Looking in more detail at individual events, some trends emerged. If we look at just at the Whole Centre Meetings,(WCM), during the early years of the project, when the WCMs focused more on set-up and best practice, there were more female speakers. In later years, when the focus shifted to research findings, the balance changed in favour of males. This is likely to be as a result of the Core group being made up of mainly female expertise, who spoke at the early WCMs on areas of project set-up and management, knowledge exchange, communications, policy and impact. As the emphasis shifted to the presentation of research findings, more male speakers emerged.
Whilst there is no information on the exact male/female split in energy research specifically, females are underrepresented in STEM in general and in the energy sector as a whole. Female graduates in core STEM subjects are at around 24% of the total UK number and UKRI figures reveal female grant winners account for 28% of Principal Investigators and 33% for Co-Investigators.
In social sciences and humanities, women fare better and make up around 48% of academics, of which a small percentage will have an energy-related field of interest. CREDS is a multi-disciplinary research project and draws expertise from a wide range of areas.
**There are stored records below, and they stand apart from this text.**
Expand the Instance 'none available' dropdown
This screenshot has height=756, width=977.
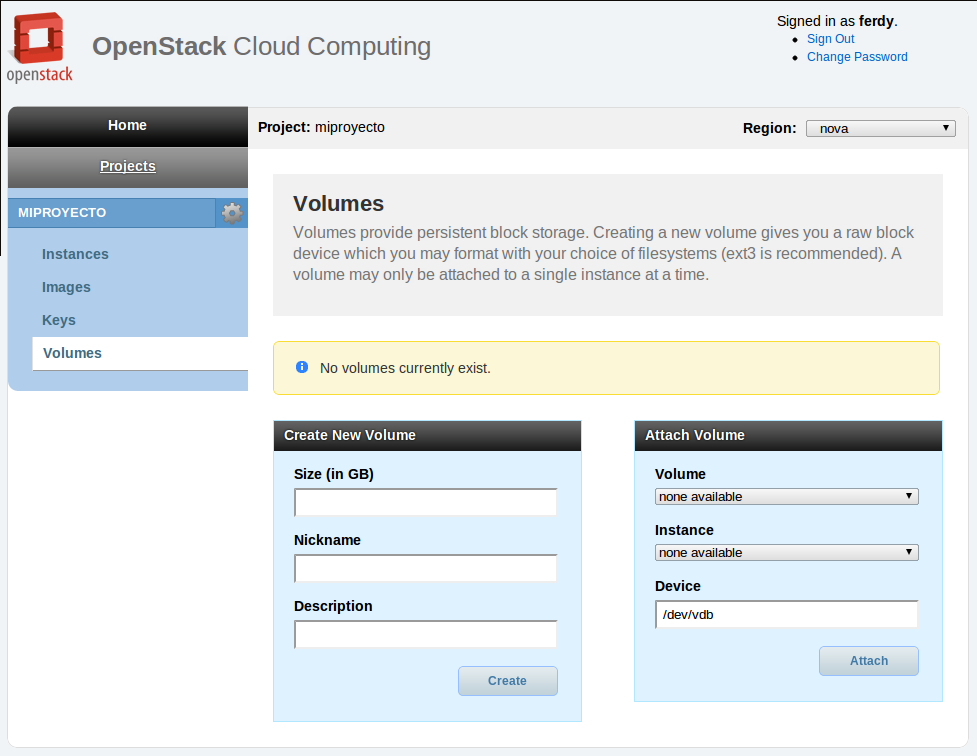coord(786,553)

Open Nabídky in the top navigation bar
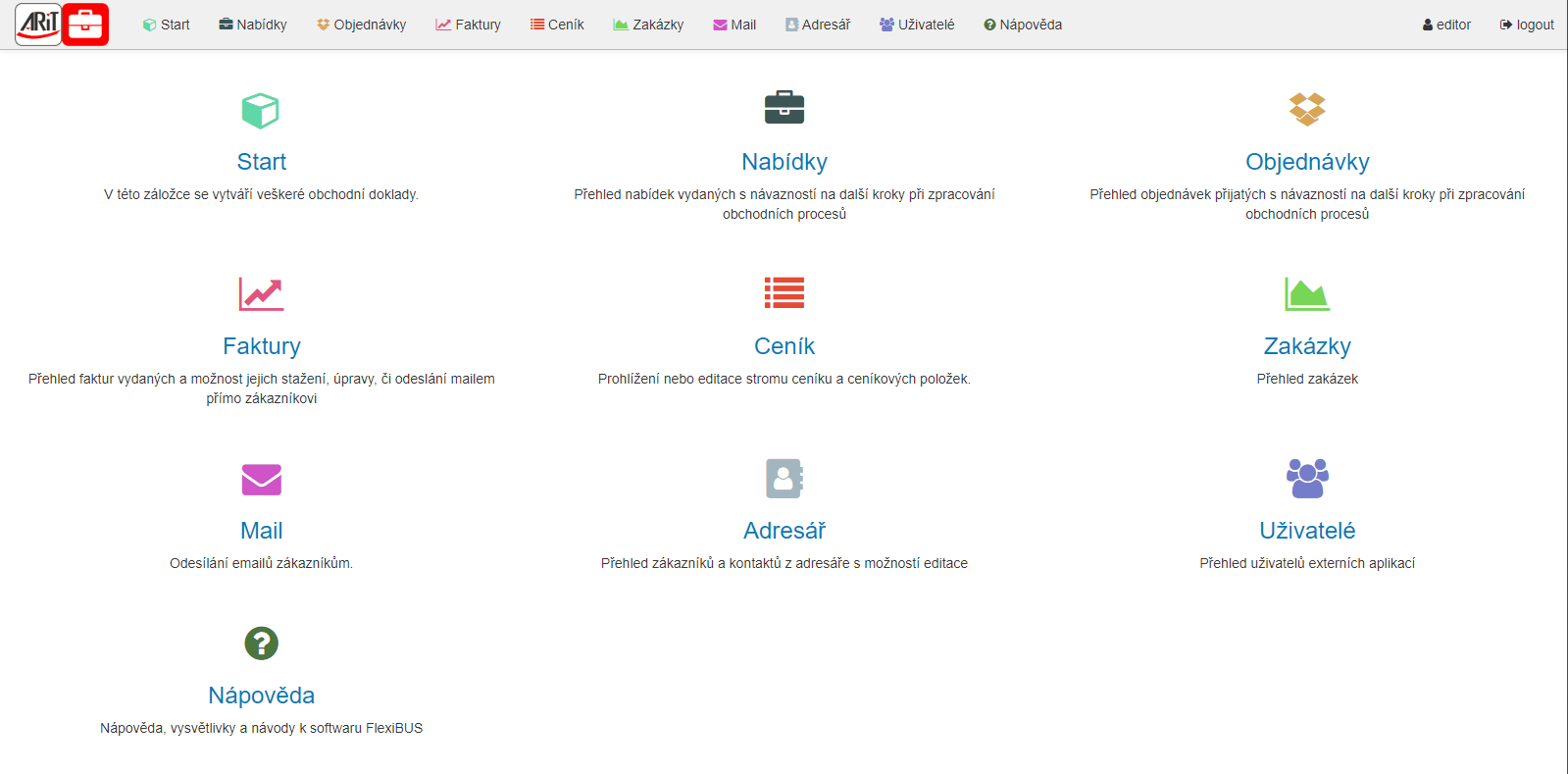tap(253, 25)

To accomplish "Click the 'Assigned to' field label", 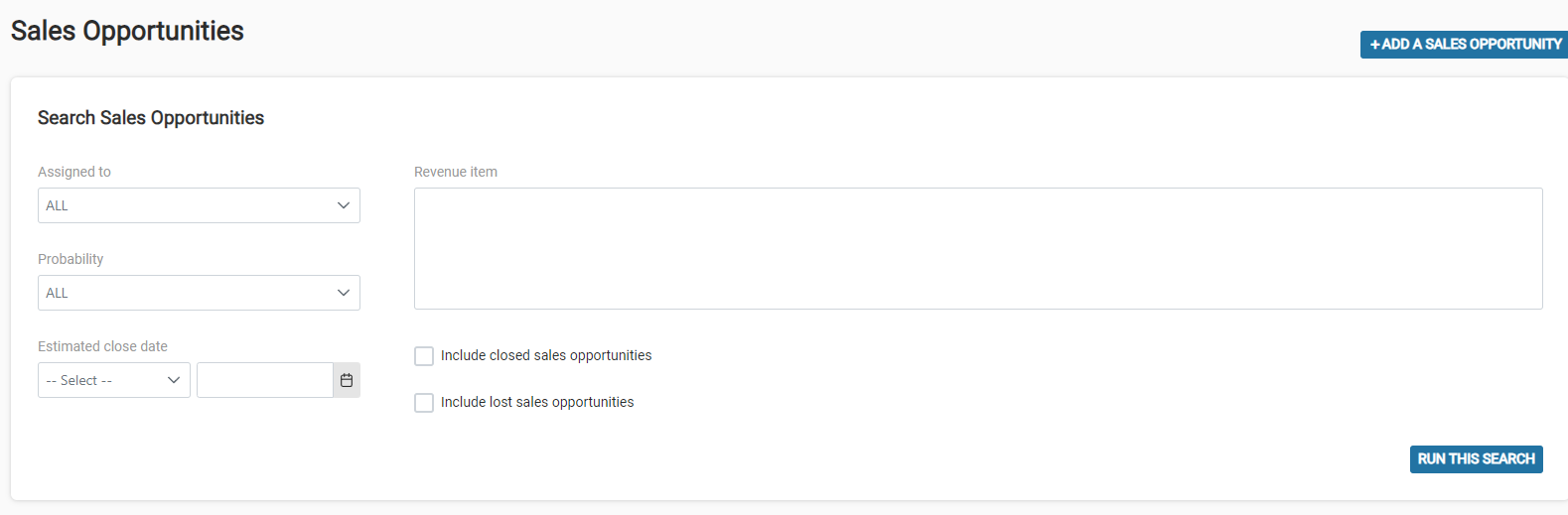I will (x=74, y=172).
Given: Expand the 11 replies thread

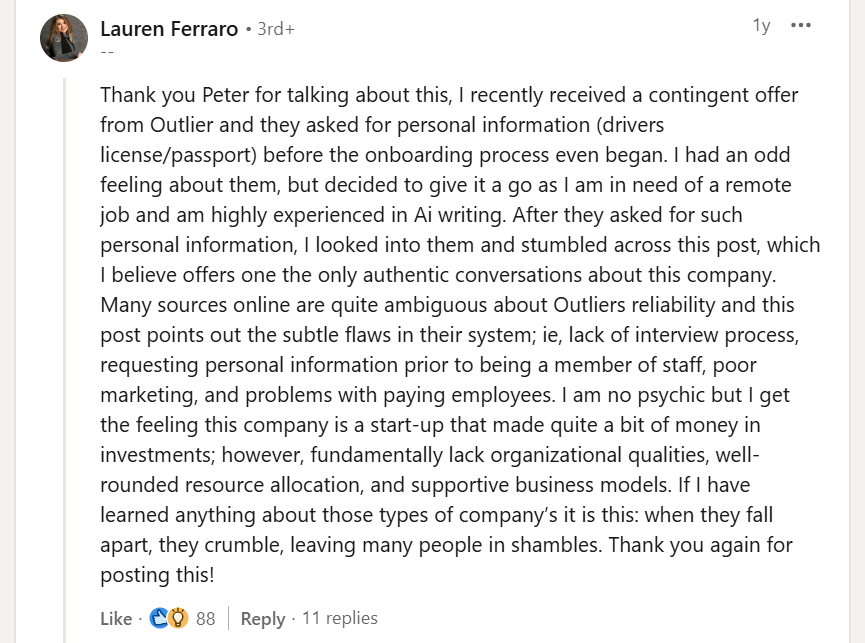Looking at the screenshot, I should point(339,619).
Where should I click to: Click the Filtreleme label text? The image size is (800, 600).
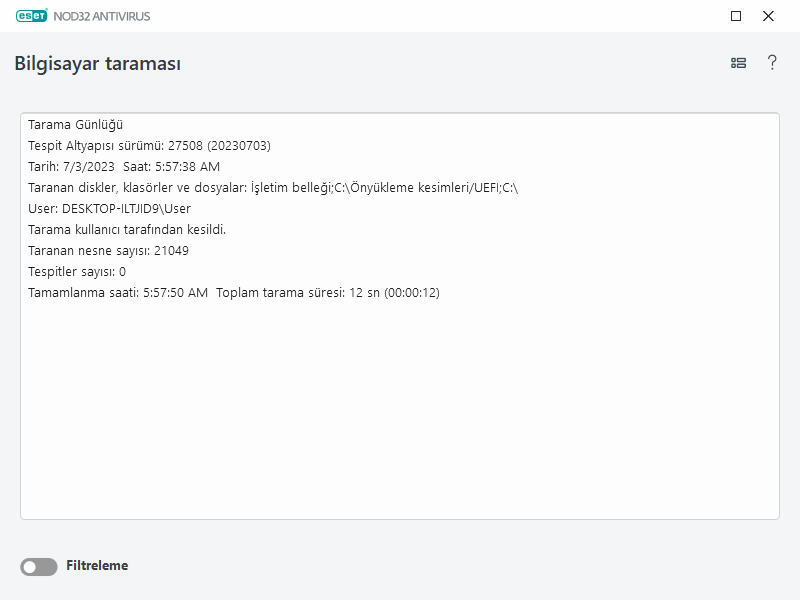point(97,566)
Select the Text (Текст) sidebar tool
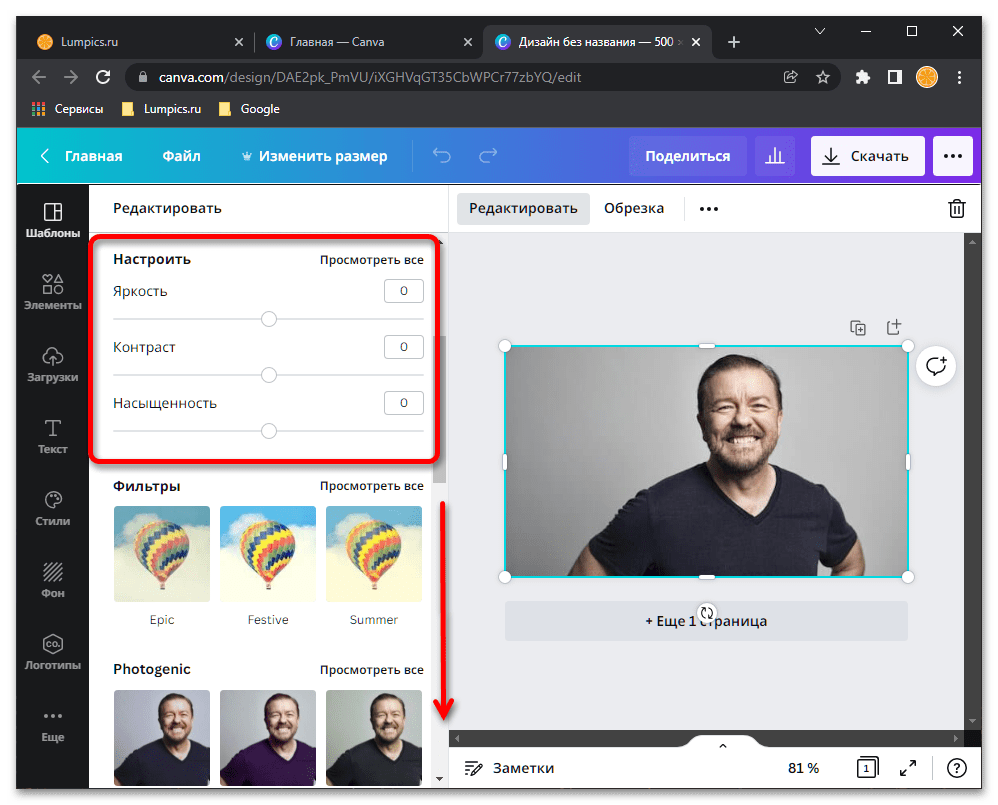This screenshot has width=998, height=805. coord(53,436)
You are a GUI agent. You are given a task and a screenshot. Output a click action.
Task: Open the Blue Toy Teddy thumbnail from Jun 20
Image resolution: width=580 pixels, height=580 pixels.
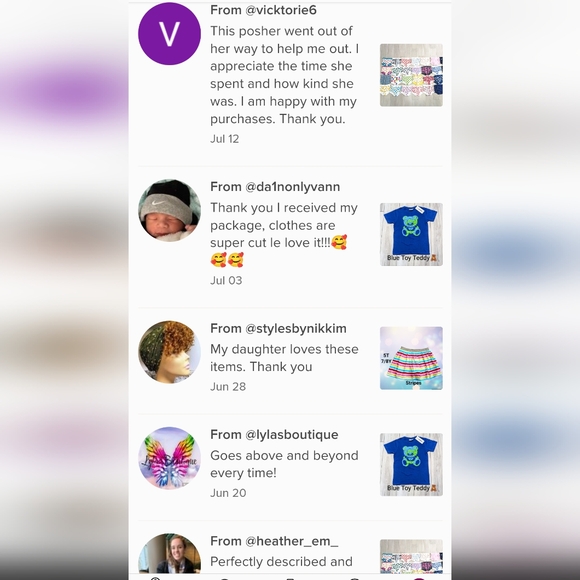[411, 465]
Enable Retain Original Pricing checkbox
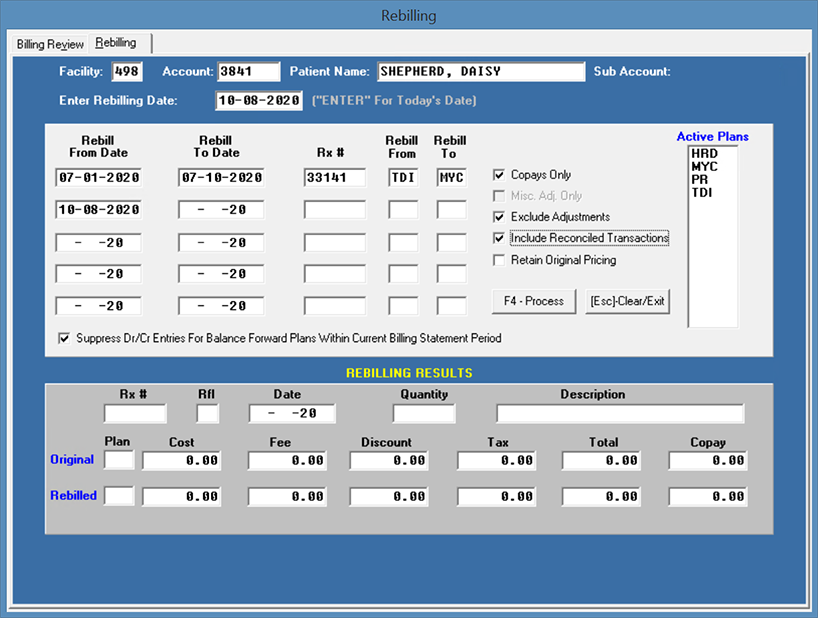Screen dimensions: 818x618 click(x=500, y=260)
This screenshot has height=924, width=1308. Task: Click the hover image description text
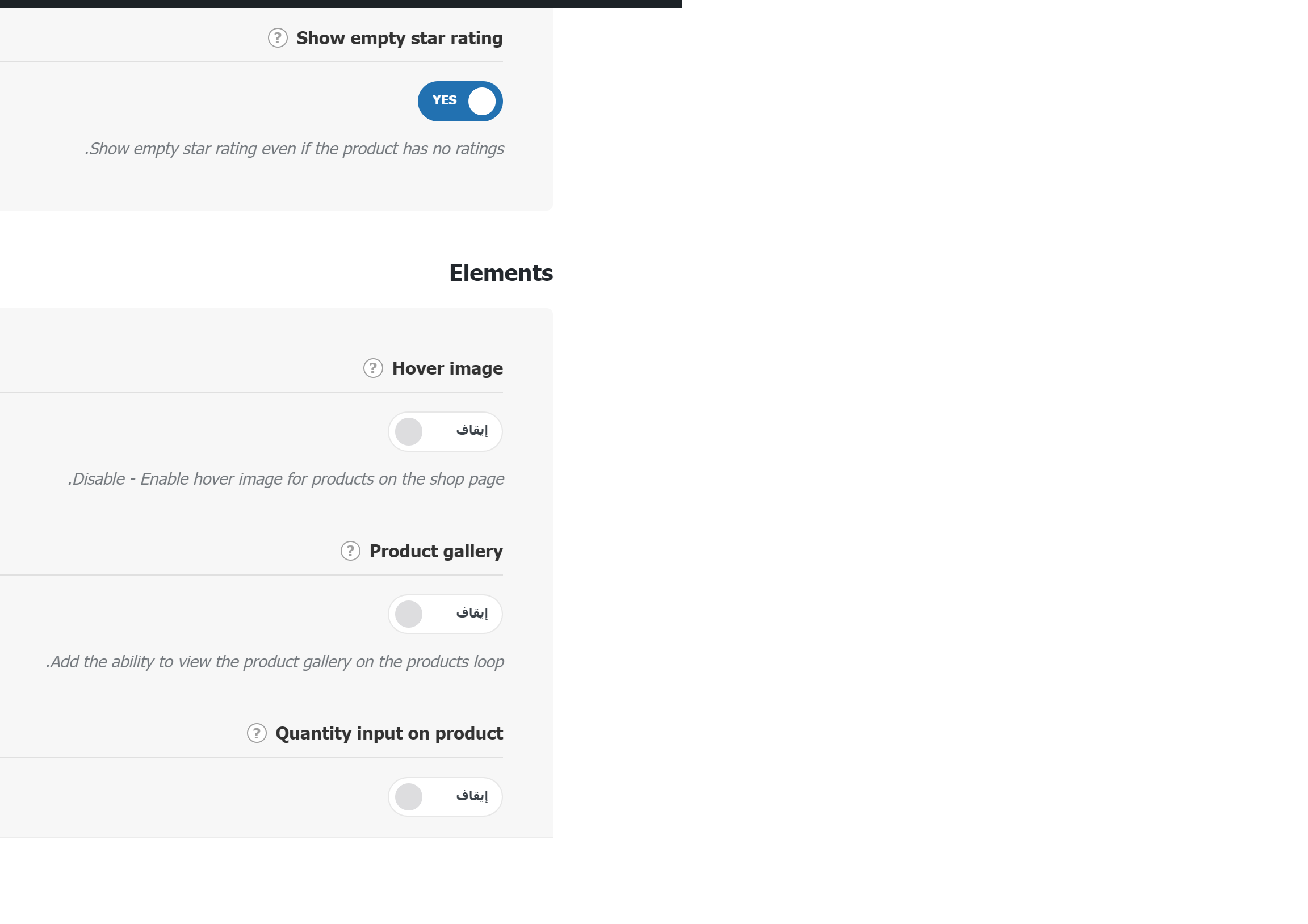click(x=286, y=479)
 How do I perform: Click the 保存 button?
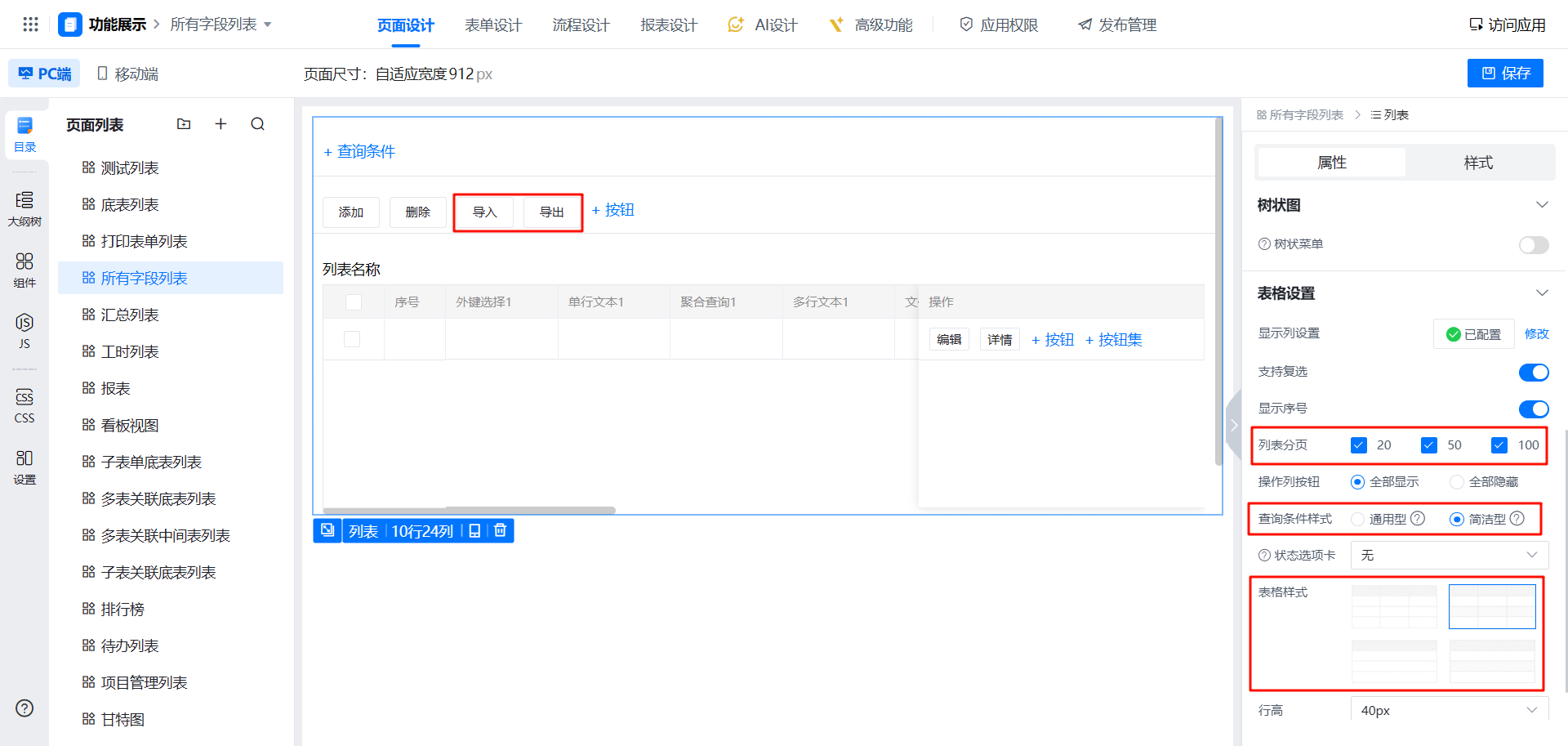pyautogui.click(x=1504, y=74)
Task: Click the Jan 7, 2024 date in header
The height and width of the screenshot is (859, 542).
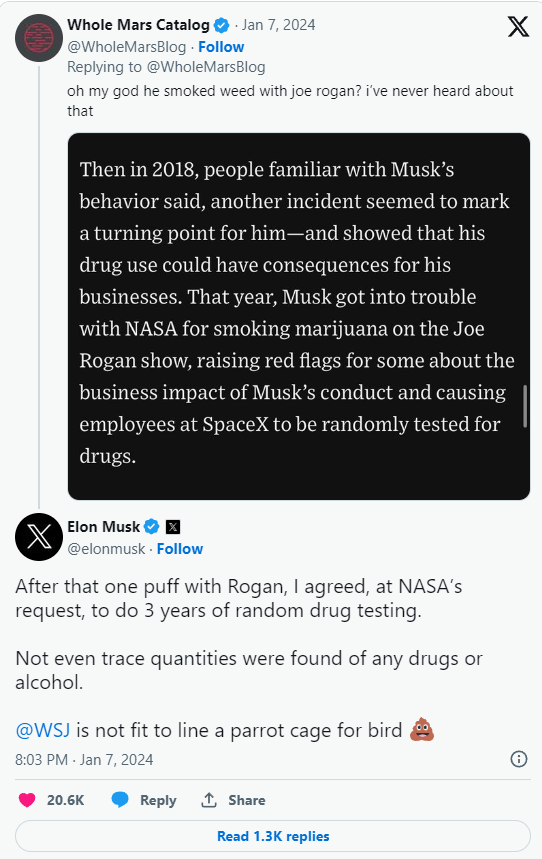Action: pos(278,25)
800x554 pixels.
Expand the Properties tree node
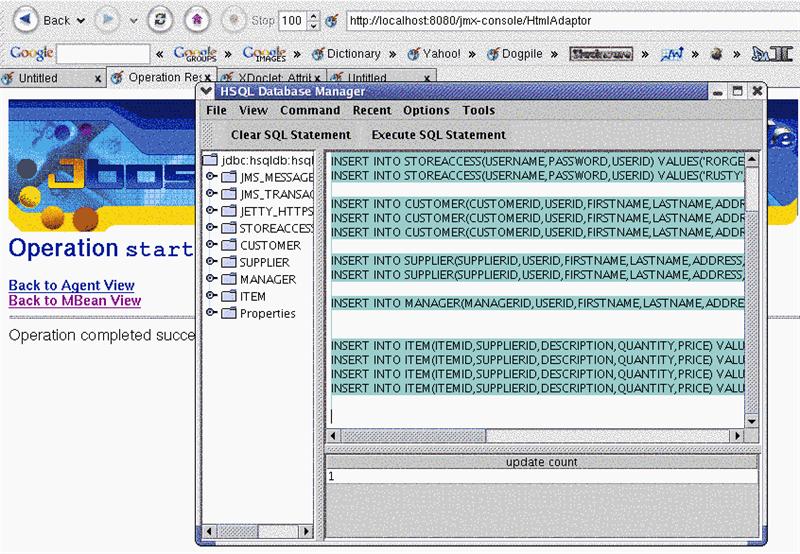coord(211,313)
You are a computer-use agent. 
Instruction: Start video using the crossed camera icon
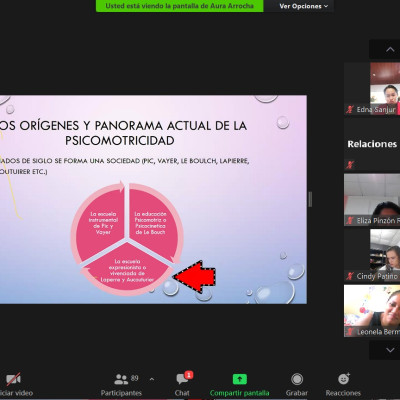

The CREDS consortium is made up of a 38% female and 62% male workforce across all its functions and themes (as of end 2022).
Projects as large and impactful as CREDS have an important role to play to offer fair opportunity to both sexes to see their work promoted and their voices platformed. The figures presented here include speakers who are part of CREDS as well as invited, external speakers. Whilst we did not achieve a complete balance, our events did not disproportionately favour males and are in line with – indeed, better than – the female representation in STEM overall. They also sit slightly above the percentages of the CREDS population as a whole. It is reasonable to conclude that there is no underlying or unconscious bias at work within the culture of CREDS which favours male participation over female.
It is difficult to benchmark this data against comparable projects, as there is no published information about the gender balance of speakers at events. However, as EDI gains more prominence within research, it is likely that a body of EDI data will begin to amass which will provide this context for future improvement.